PORTLAND — Drought has again brought the water struggles of the high-desert Klamath Basin to national attention, but an Oregon senator says Congress won’t pony up the dollars many in the region sought to help reduce tensions and economic damage during dry spells.

The price tag for the settlements reached after irrigation was curtailed during a tense summer in 2001 is “simply unaffordable” given the budget constraints Congress faces, U.S. Sen. Ron Wyden said.

Wyden, chairman of the Energy and Natural Resources Committee, held a hearing Thursday aimed at reducing the cost of an agreement to restore tribal fisheries and guarantee water for irrigators, and to resolve issues that remain divisive in the basin.

“We can figure this out,” Wyden told representatives of the array of interest groups in the region of Southern Oregon and Northern California that suffers recurrent drought.

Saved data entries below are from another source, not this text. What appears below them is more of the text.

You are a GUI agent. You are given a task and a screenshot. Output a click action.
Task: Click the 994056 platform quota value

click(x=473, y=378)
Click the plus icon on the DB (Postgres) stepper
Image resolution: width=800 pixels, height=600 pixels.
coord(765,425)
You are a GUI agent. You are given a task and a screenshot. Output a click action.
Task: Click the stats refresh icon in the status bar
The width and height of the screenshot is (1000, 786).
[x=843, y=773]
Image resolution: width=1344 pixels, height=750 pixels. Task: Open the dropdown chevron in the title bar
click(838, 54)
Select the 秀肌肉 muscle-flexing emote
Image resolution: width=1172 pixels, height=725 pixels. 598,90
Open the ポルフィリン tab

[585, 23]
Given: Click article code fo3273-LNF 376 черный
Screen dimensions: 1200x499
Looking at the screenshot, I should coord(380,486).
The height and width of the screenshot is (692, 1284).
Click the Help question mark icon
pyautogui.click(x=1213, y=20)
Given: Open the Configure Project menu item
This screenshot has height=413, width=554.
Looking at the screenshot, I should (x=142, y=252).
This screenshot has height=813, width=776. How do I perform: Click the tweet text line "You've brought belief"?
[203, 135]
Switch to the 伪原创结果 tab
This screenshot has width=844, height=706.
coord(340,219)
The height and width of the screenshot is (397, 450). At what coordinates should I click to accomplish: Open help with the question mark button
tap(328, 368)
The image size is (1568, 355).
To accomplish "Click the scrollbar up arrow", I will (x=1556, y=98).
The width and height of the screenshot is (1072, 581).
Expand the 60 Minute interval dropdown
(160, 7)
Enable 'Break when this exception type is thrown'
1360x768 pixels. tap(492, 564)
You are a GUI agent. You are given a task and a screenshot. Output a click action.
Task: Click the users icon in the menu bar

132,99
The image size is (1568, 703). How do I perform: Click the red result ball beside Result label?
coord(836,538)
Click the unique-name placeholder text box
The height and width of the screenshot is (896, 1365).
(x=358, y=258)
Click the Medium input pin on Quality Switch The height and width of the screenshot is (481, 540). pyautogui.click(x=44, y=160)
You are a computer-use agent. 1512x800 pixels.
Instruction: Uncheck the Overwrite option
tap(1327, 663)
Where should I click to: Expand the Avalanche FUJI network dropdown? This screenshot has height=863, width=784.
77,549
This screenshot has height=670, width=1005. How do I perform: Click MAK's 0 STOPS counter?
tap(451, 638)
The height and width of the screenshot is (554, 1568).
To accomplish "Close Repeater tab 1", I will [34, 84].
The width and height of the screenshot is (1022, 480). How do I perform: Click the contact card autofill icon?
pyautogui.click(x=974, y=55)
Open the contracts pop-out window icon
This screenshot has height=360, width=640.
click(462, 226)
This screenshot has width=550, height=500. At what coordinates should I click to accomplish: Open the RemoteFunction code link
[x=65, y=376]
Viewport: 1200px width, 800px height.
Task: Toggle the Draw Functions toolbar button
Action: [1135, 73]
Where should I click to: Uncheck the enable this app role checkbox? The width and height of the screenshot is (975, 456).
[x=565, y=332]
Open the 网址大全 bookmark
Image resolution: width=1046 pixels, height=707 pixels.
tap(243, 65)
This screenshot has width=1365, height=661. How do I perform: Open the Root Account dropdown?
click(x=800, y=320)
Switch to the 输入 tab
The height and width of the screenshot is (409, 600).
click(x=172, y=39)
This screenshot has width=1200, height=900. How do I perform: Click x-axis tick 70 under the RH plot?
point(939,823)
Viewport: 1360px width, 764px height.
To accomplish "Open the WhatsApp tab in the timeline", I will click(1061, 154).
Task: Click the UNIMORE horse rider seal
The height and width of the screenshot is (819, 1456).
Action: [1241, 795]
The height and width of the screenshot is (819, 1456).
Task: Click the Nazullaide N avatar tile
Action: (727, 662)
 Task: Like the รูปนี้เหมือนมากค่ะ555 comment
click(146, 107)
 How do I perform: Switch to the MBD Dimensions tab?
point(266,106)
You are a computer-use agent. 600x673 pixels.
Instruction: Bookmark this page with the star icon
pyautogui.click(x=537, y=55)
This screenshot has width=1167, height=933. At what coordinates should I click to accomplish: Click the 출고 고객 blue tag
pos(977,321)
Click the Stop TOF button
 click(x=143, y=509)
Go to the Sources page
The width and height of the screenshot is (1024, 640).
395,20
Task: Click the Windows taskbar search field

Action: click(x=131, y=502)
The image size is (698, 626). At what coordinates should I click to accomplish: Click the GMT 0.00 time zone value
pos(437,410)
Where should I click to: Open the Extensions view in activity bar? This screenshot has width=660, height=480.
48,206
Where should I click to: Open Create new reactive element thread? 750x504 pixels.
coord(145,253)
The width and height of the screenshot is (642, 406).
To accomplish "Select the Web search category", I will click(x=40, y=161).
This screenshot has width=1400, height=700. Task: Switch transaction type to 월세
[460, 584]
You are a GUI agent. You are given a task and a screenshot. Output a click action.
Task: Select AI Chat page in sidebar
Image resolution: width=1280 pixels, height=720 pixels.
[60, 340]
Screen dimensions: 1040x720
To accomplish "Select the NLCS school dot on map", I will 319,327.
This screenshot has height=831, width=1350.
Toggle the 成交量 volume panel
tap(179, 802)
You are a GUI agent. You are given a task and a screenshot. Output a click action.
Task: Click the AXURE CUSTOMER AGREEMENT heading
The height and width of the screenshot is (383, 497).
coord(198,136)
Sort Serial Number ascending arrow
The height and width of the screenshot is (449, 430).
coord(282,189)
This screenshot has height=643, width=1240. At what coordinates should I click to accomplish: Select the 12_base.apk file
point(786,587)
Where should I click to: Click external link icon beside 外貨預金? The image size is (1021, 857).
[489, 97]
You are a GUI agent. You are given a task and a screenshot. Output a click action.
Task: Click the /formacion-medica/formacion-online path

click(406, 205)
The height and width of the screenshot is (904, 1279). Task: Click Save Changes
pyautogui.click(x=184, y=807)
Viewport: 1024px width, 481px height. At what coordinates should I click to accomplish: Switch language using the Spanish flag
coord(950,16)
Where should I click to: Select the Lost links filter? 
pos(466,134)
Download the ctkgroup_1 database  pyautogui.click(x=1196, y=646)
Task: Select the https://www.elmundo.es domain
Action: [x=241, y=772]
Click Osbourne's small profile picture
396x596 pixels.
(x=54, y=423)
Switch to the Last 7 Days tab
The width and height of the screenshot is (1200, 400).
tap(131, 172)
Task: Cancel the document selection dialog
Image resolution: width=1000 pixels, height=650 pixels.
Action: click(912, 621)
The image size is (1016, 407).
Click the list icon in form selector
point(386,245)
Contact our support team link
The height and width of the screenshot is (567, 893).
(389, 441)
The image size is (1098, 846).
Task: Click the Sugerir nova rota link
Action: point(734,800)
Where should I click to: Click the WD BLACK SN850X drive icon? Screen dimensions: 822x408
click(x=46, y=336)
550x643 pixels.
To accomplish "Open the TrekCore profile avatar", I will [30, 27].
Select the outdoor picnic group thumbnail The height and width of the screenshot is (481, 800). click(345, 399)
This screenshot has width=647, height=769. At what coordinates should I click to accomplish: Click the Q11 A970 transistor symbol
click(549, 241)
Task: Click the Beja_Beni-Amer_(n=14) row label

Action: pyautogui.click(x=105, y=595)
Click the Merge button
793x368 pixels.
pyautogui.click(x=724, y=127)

The commissioner of the U.S. Bureau of Reclamation, Mike Connor, told Wyden at the hearing that the costs of federal actions such as improving habitat for threatened fish were initially estimated at $1 billion but later reduced to $800 million.

He said Thursday he believed that $250 million could be shaved off that.

Wyden called the estimate encouraging and suggested a cut of a quarter or a third more to win support in Congress. “The political consensus and the costs go hand in hand,” he said.

Other encouraging signs, Wyden said, are the promise of lower electricity rates for irrigators, assurances from California officials the state would meet its commitments in the agreements, and suggestions there was room for bargaining over water quality and irrigation supplies in the upper part of the Klamath Basin.

This spring, Oregon officials started notifying ranchers who irrigate pastures and hay farmers in the upper Klamath Basin of an irrigation shut-off as the state enforces newly recognized water rights held by the Klamath Tribes.

The shut-off echoes the events of 2001 when farmers confronted federal marshals at an irrigation supply facility known as the headgates.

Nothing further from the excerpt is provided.